───── MATERIAL FOR THIS EXERCISE ─────

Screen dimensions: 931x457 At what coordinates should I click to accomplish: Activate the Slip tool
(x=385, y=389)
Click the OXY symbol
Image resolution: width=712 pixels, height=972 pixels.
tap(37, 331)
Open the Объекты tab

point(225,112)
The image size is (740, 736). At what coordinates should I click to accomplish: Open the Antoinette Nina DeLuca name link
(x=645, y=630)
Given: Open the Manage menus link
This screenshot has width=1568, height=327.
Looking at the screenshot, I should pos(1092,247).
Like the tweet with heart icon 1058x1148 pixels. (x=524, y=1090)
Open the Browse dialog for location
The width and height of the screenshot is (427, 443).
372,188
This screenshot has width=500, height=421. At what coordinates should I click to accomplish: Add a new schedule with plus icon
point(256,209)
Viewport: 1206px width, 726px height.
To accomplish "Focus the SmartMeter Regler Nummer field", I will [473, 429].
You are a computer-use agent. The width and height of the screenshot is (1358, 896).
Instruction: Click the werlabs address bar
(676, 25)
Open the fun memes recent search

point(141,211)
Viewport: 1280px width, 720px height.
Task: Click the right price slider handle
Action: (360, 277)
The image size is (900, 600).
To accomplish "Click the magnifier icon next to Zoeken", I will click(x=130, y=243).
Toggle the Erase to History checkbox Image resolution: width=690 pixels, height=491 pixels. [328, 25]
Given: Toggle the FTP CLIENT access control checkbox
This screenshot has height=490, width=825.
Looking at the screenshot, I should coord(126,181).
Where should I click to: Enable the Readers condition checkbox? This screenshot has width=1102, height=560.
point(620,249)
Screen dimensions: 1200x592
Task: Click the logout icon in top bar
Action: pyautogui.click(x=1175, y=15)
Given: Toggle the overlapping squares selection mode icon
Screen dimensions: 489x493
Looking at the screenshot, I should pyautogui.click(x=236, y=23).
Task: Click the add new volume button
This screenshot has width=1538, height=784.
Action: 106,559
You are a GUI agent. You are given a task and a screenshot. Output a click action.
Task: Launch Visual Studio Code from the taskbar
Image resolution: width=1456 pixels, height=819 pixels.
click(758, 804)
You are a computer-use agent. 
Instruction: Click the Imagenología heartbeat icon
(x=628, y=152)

─────

- **REQUIREMENT**: Copy out every line of the records above that contains the string "computer", matching case exactly.

- **SOLUTION**:
You are a computer-use agent. The width and height of the screenshot is (1358, 896).
You are a computer-use agent. 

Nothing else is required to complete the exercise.